## Start Records provided
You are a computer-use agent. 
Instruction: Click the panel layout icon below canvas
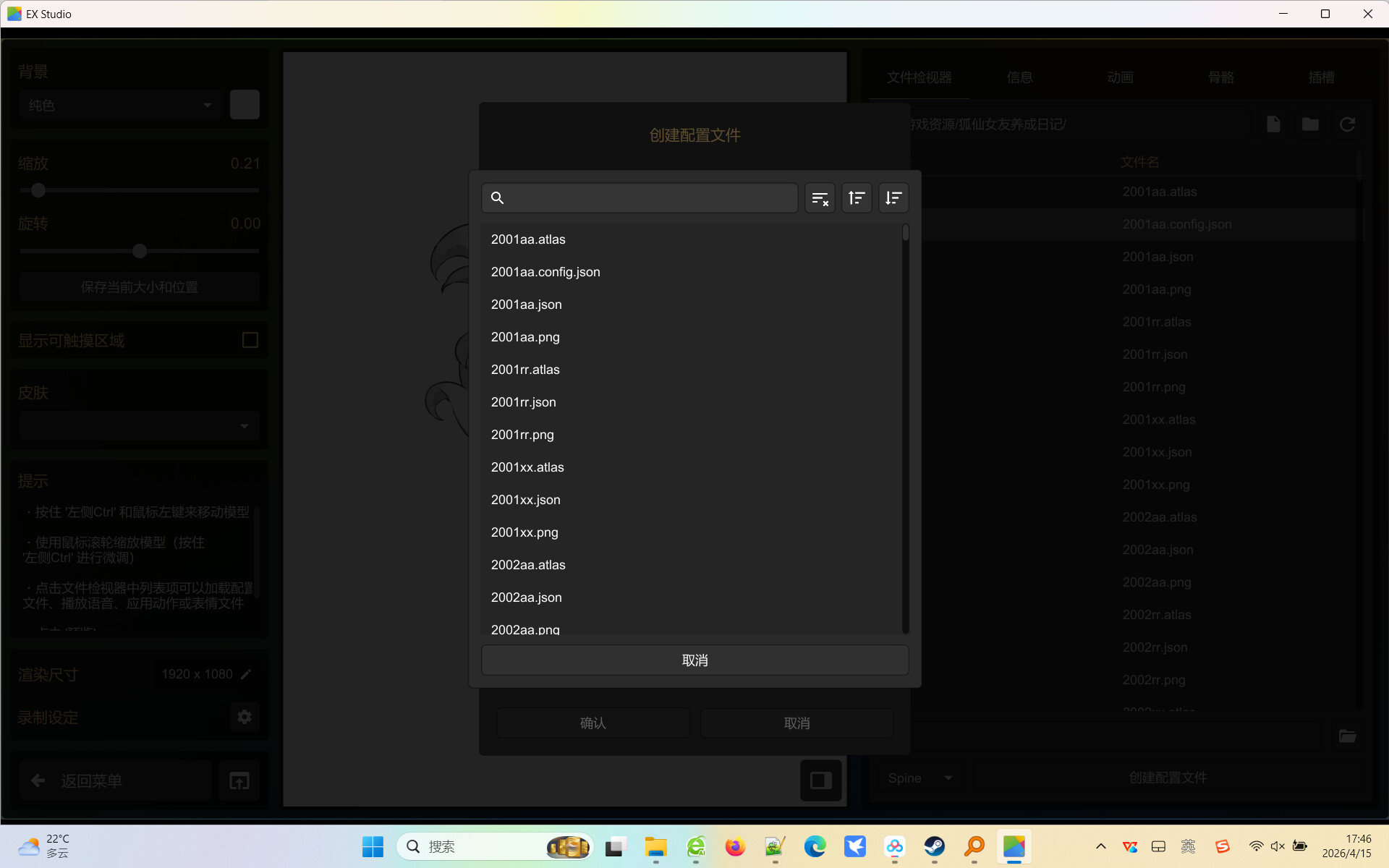pyautogui.click(x=820, y=780)
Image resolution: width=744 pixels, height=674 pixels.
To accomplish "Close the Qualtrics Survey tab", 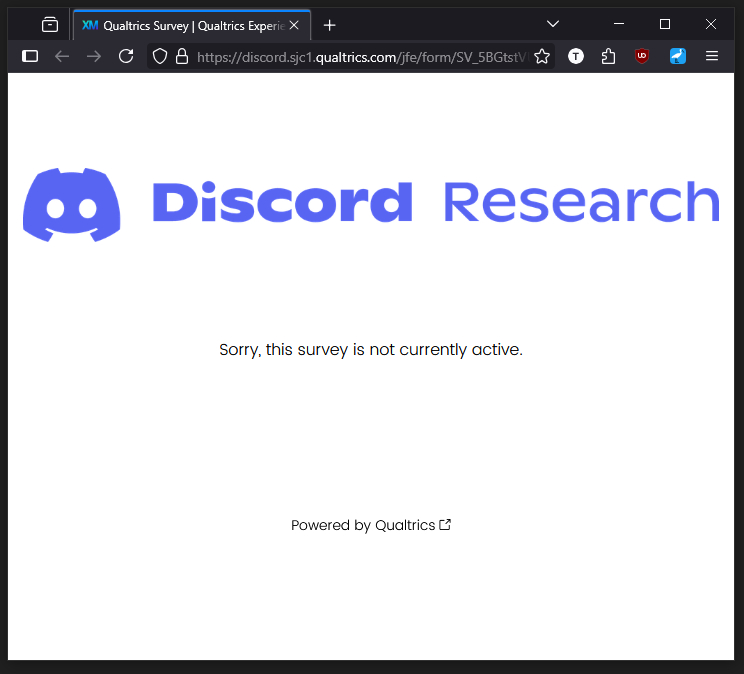I will (x=294, y=25).
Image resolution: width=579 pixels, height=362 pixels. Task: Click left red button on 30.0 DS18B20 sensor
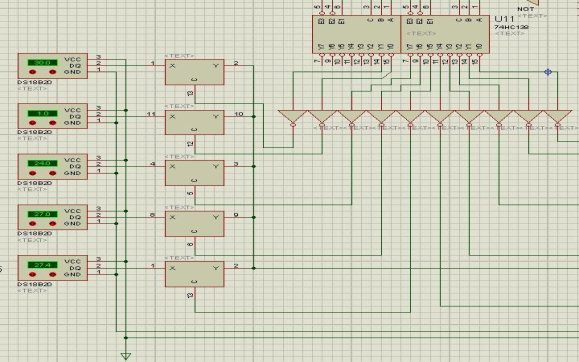point(32,72)
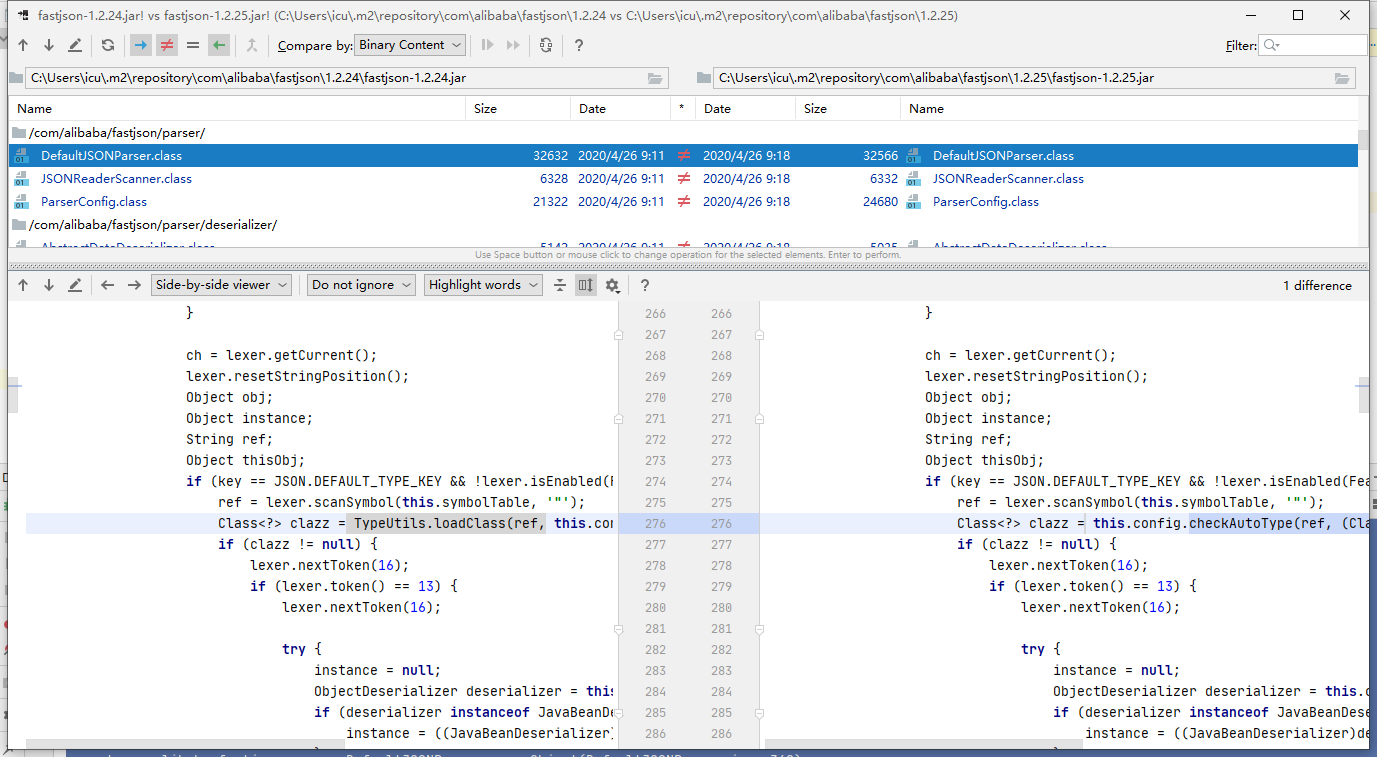The image size is (1377, 757).
Task: Select the JSONReaderScanner.class row
Action: click(683, 179)
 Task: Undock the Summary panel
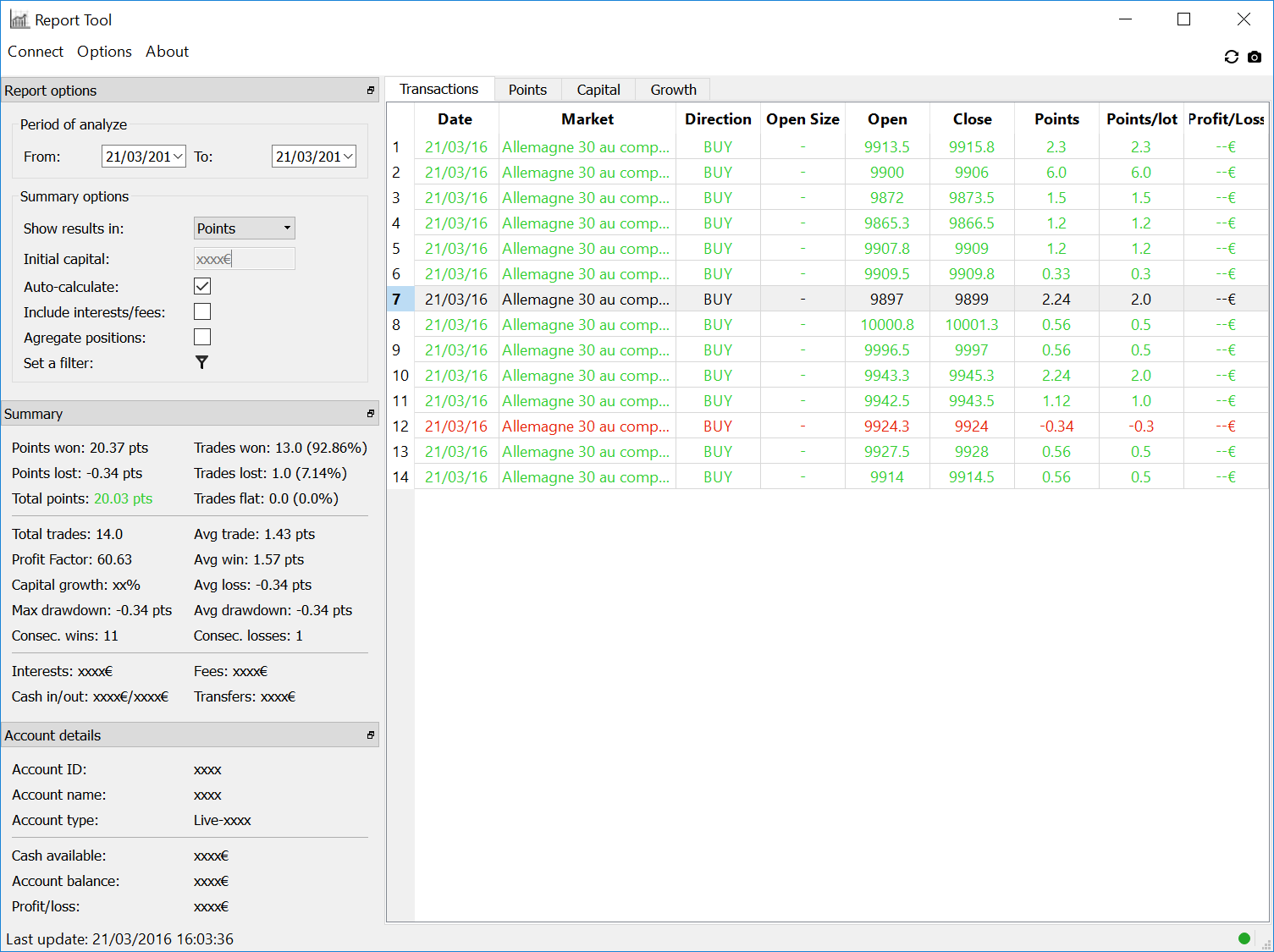(x=370, y=414)
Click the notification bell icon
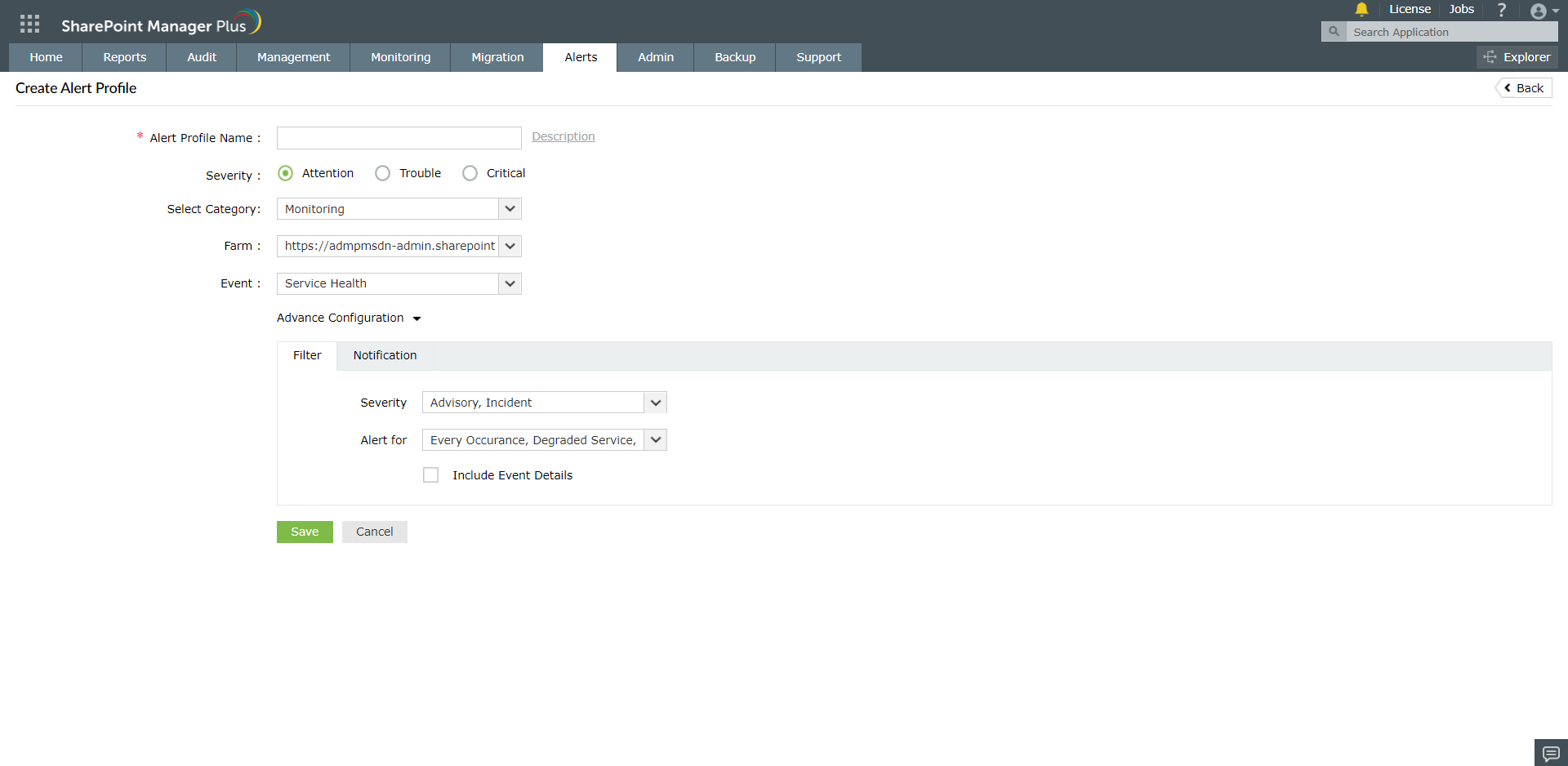1568x766 pixels. [1361, 10]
## End Records provided
▸ **Task goal**: Collect every line of the rows above that contains the word "height". Copy each of those lines in full.

▸ **Worked answer**:
Image resolution: width=744 pixels, height=674 pixels.
Image resolution: width=579 pixels, height=362 pixels. Task: Click left red button on 30.0 DS18B20 sensor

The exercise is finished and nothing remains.